- [Your assignment]: All of the records shown below need to be copied with no differences.

- [Dataset records]:

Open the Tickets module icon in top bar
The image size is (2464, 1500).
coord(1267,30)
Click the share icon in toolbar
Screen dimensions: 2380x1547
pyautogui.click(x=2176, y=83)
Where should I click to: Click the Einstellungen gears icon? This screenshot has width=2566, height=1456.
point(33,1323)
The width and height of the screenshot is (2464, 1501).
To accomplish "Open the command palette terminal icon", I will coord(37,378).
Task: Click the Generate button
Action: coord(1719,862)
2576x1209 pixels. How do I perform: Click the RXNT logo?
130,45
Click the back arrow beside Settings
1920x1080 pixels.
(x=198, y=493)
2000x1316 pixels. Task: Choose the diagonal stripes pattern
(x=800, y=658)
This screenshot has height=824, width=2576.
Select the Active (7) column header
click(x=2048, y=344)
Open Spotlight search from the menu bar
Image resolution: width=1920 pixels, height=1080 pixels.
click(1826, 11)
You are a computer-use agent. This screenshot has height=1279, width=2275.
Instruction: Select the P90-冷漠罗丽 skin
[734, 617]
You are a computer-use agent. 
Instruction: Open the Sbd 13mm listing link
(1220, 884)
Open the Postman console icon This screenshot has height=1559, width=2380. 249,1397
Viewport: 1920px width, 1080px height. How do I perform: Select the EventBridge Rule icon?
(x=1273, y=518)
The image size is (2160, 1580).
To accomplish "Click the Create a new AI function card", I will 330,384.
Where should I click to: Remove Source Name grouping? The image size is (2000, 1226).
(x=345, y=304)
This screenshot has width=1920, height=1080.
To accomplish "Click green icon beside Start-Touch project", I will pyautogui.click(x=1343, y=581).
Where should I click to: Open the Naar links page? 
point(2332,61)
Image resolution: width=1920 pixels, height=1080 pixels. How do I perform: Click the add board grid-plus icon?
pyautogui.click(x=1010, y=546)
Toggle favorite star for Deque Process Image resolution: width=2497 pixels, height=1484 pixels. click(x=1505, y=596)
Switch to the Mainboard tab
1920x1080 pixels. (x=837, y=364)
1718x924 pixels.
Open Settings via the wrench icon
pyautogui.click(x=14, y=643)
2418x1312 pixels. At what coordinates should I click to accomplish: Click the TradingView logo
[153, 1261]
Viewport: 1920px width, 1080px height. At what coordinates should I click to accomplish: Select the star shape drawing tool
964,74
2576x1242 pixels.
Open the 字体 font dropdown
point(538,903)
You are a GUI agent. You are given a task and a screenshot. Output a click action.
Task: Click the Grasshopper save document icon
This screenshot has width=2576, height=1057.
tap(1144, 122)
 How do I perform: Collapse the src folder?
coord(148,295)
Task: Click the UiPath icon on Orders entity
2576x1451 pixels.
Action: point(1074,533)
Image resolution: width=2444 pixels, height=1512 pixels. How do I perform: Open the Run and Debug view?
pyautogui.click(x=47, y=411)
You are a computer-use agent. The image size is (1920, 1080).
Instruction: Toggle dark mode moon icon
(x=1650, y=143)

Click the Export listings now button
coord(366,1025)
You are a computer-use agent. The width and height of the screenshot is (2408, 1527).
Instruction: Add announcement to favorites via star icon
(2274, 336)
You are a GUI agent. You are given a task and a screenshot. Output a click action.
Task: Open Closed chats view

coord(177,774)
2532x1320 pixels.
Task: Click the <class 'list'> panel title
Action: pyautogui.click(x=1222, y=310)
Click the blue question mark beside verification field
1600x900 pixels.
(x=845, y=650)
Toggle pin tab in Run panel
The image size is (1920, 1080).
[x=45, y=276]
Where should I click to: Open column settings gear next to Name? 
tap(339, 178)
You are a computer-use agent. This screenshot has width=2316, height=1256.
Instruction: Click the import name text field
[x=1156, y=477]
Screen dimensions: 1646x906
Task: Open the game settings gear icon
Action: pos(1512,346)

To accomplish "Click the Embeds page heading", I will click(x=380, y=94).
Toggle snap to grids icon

- [Response box]:
Open the Tickets module icon in top bar
The image size is (2464, 1500).
coord(1267,30)
Click the share icon in toolbar
Screen dimensions: 2380x1547
pyautogui.click(x=2176, y=83)
Where should I click to: Click the Einstellungen gears icon? This screenshot has width=2566, height=1456.
point(33,1323)
The width and height of the screenshot is (2464, 1501).
To accomplish "Open the command palette terminal icon", I will coord(37,378).
Task: Click the Generate button
Action: coord(1719,862)
2576x1209 pixels. How do I perform: Click the RXNT logo?
130,45
Click the back arrow beside Settings
1920x1080 pixels.
(x=198, y=493)
2000x1316 pixels. Task: Choose the diagonal stripes pattern
(x=800, y=658)
This screenshot has height=824, width=2576.
Select the Active (7) column header
click(x=2048, y=344)
Open Spotlight search from the menu bar
Image resolution: width=1920 pixels, height=1080 pixels.
click(1826, 11)
You are a computer-use agent. This screenshot has height=1279, width=2275.
Instruction: Select the P90-冷漠罗丽 skin
[734, 617]
You are a computer-use agent. 
Instruction: Open the Sbd 13mm listing link
(1220, 884)
Open the Postman console icon This screenshot has height=1559, width=2380. 249,1397
Viewport: 1920px width, 1080px height. How do I perform: Select the EventBridge Rule icon?
(x=1273, y=518)
The image size is (2160, 1580).
To accomplish "Click the Create a new AI function card", I will 330,384.
Where should I click to: Remove Source Name grouping? The image size is (2000, 1226).
(x=345, y=304)
This screenshot has width=1920, height=1080.
To accomplish "Click green icon beside Start-Touch project", I will pyautogui.click(x=1343, y=581).
Where should I click to: Open the Naar links page? 
point(2332,61)
Image resolution: width=1920 pixels, height=1080 pixels. How do I perform: Click the add board grid-plus icon?
pyautogui.click(x=1010, y=546)
Toggle favorite star for Deque Process Image resolution: width=2497 pixels, height=1484 pixels. click(x=1505, y=596)
Switch to the Mainboard tab
1920x1080 pixels. (x=837, y=364)
1718x924 pixels.
Open Settings via the wrench icon
pyautogui.click(x=14, y=643)
2418x1312 pixels. At what coordinates should I click to accomplish: Click the TradingView logo
[153, 1261]
Viewport: 1920px width, 1080px height. At what coordinates should I click to accomplish: Select the star shape drawing tool
964,74
2576x1242 pixels.
Open the 字体 font dropdown
point(538,903)
You are a GUI agent. You are given a task and a screenshot. Output a click action.
Task: Click the Grasshopper save document icon
This screenshot has width=2576, height=1057.
tap(1144, 122)
 How do I perform: Collapse the src folder?
coord(148,295)
Task: Click the UiPath icon on Orders entity
2576x1451 pixels.
Action: point(1074,533)
Image resolution: width=2444 pixels, height=1512 pixels. How do I perform: Open the Run and Debug view?
pyautogui.click(x=47, y=411)
You are a computer-use agent. The image size is (1920, 1080).
Instruction: Toggle dark mode moon icon
(x=1650, y=143)

Click the Export listings now button
coord(366,1025)
You are a computer-use agent. The width and height of the screenshot is (2408, 1527).
Instruction: Add announcement to favorites via star icon
(2274, 336)
You are a GUI agent. You are given a task and a screenshot. Output a click action.
Task: Open Closed chats view

coord(177,774)
2532x1320 pixels.
Task: Click the <class 'list'> panel title
Action: pyautogui.click(x=1222, y=310)
Click the blue question mark beside verification field
1600x900 pixels.
(x=845, y=650)
Toggle pin tab in Run panel
The image size is (1920, 1080).
[x=45, y=276]
Where should I click to: Open column settings gear next to Name? 
tap(339, 178)
You are a computer-use agent. This screenshot has width=2316, height=1256.
Instruction: Click the import name text field
[x=1156, y=477]
Screen dimensions: 1646x906
Task: Open the game settings gear icon
Action: pos(1512,346)

To accomplish "Click the Embeds page heading", I will click(x=380, y=94).
Toggle snap to grids icon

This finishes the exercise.